* Task brief
Find the line with "Screen dimensions: 1024x744" in the entries below. Repeat it, every following line, and the line with "Task: Select the Ehrenbürger entry", exactly and with nothing added.

* Data for analysis
------------
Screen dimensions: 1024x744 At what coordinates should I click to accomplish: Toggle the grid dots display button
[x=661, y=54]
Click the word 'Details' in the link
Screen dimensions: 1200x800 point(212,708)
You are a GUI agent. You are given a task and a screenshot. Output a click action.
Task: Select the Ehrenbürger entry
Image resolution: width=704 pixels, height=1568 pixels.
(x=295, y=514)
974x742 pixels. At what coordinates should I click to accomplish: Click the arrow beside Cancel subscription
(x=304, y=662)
------------
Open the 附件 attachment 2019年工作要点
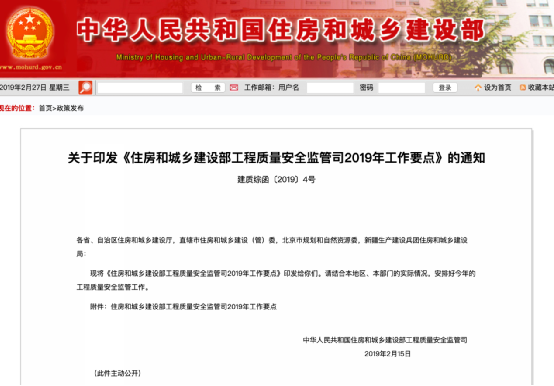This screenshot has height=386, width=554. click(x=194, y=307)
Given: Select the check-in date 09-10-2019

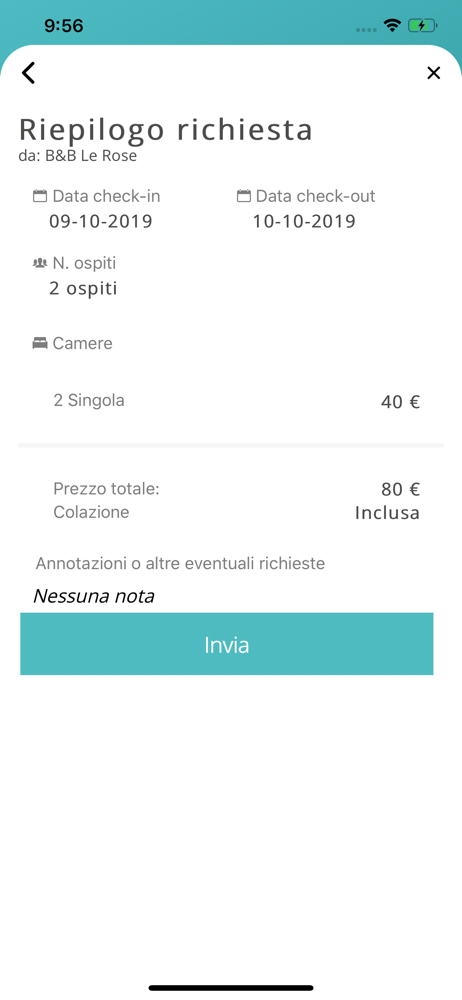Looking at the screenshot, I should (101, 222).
------------
* Output of the task
Screen dimensions: 1024x744 At what coordinates should I click to accomplish: Toggle the grid dots display button
[x=661, y=54]
Click the word 'Details' in the link
Screen dimensions: 1200x800 point(212,708)
You are a GUI agent. You are given a task and a screenshot. Output a click action.
Task: Select the Ehrenbürger entry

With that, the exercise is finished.